*** The data Section Begins ***

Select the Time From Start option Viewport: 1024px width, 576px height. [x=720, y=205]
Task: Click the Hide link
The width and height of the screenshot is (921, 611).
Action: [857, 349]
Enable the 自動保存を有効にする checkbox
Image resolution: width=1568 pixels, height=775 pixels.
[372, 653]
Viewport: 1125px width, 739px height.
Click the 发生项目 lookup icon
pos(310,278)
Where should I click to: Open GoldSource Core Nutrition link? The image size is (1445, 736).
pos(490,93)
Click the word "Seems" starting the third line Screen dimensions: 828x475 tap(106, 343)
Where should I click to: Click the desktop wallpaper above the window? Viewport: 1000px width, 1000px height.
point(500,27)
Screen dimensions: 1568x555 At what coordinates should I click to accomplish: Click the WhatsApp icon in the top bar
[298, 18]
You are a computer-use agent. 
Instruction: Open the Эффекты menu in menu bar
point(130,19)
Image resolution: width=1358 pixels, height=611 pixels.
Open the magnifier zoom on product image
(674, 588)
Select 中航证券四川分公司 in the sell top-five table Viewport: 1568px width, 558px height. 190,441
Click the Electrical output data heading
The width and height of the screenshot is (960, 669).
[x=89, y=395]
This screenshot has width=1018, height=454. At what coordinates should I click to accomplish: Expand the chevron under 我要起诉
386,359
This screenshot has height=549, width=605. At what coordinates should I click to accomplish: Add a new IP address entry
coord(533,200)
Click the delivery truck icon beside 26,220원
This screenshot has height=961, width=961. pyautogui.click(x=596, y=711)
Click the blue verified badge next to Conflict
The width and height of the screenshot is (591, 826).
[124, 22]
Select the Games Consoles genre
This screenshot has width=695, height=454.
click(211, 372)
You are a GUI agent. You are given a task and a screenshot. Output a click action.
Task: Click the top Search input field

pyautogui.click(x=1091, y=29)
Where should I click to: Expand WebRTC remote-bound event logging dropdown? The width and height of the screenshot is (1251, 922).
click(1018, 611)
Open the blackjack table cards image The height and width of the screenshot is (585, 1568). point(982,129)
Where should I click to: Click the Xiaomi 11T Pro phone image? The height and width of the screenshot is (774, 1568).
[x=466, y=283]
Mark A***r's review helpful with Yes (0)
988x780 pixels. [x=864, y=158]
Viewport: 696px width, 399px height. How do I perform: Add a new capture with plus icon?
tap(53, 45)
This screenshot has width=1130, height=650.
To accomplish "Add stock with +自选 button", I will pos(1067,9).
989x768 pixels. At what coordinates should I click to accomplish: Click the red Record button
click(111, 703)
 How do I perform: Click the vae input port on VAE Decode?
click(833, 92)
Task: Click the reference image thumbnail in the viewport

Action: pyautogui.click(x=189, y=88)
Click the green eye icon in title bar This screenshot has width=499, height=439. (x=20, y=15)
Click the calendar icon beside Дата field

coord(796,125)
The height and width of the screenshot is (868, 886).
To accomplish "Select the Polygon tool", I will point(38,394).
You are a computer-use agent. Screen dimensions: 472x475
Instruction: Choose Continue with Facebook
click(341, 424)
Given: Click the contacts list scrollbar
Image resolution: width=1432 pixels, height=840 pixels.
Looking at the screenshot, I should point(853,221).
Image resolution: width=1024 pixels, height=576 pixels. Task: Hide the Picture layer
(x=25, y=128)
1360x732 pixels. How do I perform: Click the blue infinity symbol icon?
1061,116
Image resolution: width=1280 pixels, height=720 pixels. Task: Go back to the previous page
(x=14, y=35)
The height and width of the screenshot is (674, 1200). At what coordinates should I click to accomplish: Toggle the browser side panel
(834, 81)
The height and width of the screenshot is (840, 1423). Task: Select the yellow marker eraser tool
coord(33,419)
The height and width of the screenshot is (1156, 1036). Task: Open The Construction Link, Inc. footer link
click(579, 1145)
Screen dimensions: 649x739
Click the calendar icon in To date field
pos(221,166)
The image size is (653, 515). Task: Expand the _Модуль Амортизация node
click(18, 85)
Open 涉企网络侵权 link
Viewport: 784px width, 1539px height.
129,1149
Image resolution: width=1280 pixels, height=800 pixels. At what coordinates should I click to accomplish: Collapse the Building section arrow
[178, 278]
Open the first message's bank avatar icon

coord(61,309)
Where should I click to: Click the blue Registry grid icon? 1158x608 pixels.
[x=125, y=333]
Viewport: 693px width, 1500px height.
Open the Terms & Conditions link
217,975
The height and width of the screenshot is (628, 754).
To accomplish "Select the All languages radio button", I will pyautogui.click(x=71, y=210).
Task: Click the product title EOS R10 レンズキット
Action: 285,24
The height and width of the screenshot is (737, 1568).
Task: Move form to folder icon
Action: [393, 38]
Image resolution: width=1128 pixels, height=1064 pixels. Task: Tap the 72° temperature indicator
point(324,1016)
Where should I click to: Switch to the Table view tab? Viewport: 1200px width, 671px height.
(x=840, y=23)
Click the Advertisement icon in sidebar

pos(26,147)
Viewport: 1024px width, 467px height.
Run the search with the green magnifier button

*** The data Section Ends ***

Action item: Send back every record, precisely as written.

Response box:
Select the Time From Start option Viewport: 1024px width, 576px height. [x=720, y=205]
Task: Click the Hide link
The width and height of the screenshot is (921, 611).
Action: [857, 349]
Enable the 自動保存を有効にする checkbox
Image resolution: width=1568 pixels, height=775 pixels.
[372, 653]
Viewport: 1125px width, 739px height.
Click the 发生项目 lookup icon
pos(310,278)
Where should I click to: Open GoldSource Core Nutrition link? The image size is (1445, 736).
pos(490,93)
Click the word "Seems" starting the third line Screen dimensions: 828x475 tap(106, 343)
Where should I click to: Click the desktop wallpaper above the window? Viewport: 1000px width, 1000px height.
point(500,27)
Screen dimensions: 1568x555 At what coordinates should I click to accomplish: Click the WhatsApp icon in the top bar
[298, 18]
You are a computer-use agent. 
Instruction: Open the Эффекты menu in menu bar
point(130,19)
Image resolution: width=1358 pixels, height=611 pixels.
Open the magnifier zoom on product image
(674, 588)
Select 中航证券四川分公司 in the sell top-five table Viewport: 1568px width, 558px height. 190,441
Click the Electrical output data heading
The width and height of the screenshot is (960, 669).
[x=89, y=395]
This screenshot has width=1018, height=454. At what coordinates should I click to accomplish: Expand the chevron under 我要起诉
386,359
This screenshot has height=549, width=605. At what coordinates should I click to accomplish: Add a new IP address entry
coord(533,200)
Click the delivery truck icon beside 26,220원
This screenshot has height=961, width=961. pyautogui.click(x=596, y=711)
Click the blue verified badge next to Conflict
The width and height of the screenshot is (591, 826).
[124, 22]
Select the Games Consoles genre
This screenshot has width=695, height=454.
click(211, 372)
You are a GUI agent. You are given a task and a screenshot. Output a click action.
Task: Click the top Search input field

pyautogui.click(x=1091, y=29)
Where should I click to: Expand WebRTC remote-bound event logging dropdown? The width and height of the screenshot is (1251, 922).
click(1018, 611)
Open the blackjack table cards image The height and width of the screenshot is (585, 1568). point(982,129)
Where should I click to: Click the Xiaomi 11T Pro phone image? The height and width of the screenshot is (774, 1568).
[x=466, y=283]
Mark A***r's review helpful with Yes (0)
988x780 pixels. [x=864, y=158]
Viewport: 696px width, 399px height. How do I perform: Add a new capture with plus icon?
tap(53, 45)
This screenshot has width=1130, height=650.
To accomplish "Add stock with +自选 button", I will pos(1067,9).
989x768 pixels. At what coordinates should I click to accomplish: Click the red Record button
click(111, 703)
 How do I perform: Click the vae input port on VAE Decode?
click(833, 92)
Task: Click the reference image thumbnail in the viewport

Action: pyautogui.click(x=189, y=88)
Click the green eye icon in title bar This screenshot has width=499, height=439. (x=20, y=15)
Click the calendar icon beside Дата field

coord(796,125)
The height and width of the screenshot is (868, 886).
To accomplish "Select the Polygon tool", I will point(38,394).
You are a computer-use agent. Screen dimensions: 472x475
Instruction: Choose Continue with Facebook
click(341, 424)
Given: Click the contacts list scrollbar
Image resolution: width=1432 pixels, height=840 pixels.
Looking at the screenshot, I should point(853,221).
Image resolution: width=1024 pixels, height=576 pixels. Task: Hide the Picture layer
(x=25, y=128)
1360x732 pixels. How do I perform: Click the blue infinity symbol icon?
1061,116
Image resolution: width=1280 pixels, height=720 pixels. Task: Go back to the previous page
(x=14, y=35)
The height and width of the screenshot is (674, 1200). At what coordinates should I click to accomplish: Toggle the browser side panel
(834, 81)
The height and width of the screenshot is (840, 1423). Task: Select the yellow marker eraser tool
coord(33,419)
The height and width of the screenshot is (1156, 1036). Task: Open The Construction Link, Inc. footer link
click(579, 1145)
Screen dimensions: 649x739
Click the calendar icon in To date field
pos(221,166)
The image size is (653, 515). Task: Expand the _Модуль Амортизация node
click(18, 85)
Open 涉企网络侵权 link
Viewport: 784px width, 1539px height.
129,1149
Image resolution: width=1280 pixels, height=800 pixels. At what coordinates should I click to accomplish: Collapse the Building section arrow
[178, 278]
Open the first message's bank avatar icon

coord(61,309)
Where should I click to: Click the blue Registry grid icon? 1158x608 pixels.
[x=125, y=333]
Viewport: 693px width, 1500px height.
Open the Terms & Conditions link
217,975
The height and width of the screenshot is (628, 754).
To accomplish "Select the All languages radio button", I will pyautogui.click(x=71, y=210).
Task: Click the product title EOS R10 レンズキット
Action: 285,24
The height and width of the screenshot is (737, 1568).
Task: Move form to folder icon
Action: [393, 38]
Image resolution: width=1128 pixels, height=1064 pixels. Task: Tap the 72° temperature indicator
point(324,1016)
Where should I click to: Switch to the Table view tab? Viewport: 1200px width, 671px height.
(x=840, y=23)
Click the Advertisement icon in sidebar

pos(26,147)
Viewport: 1024px width, 467px height.
Run the search with the green magnifier button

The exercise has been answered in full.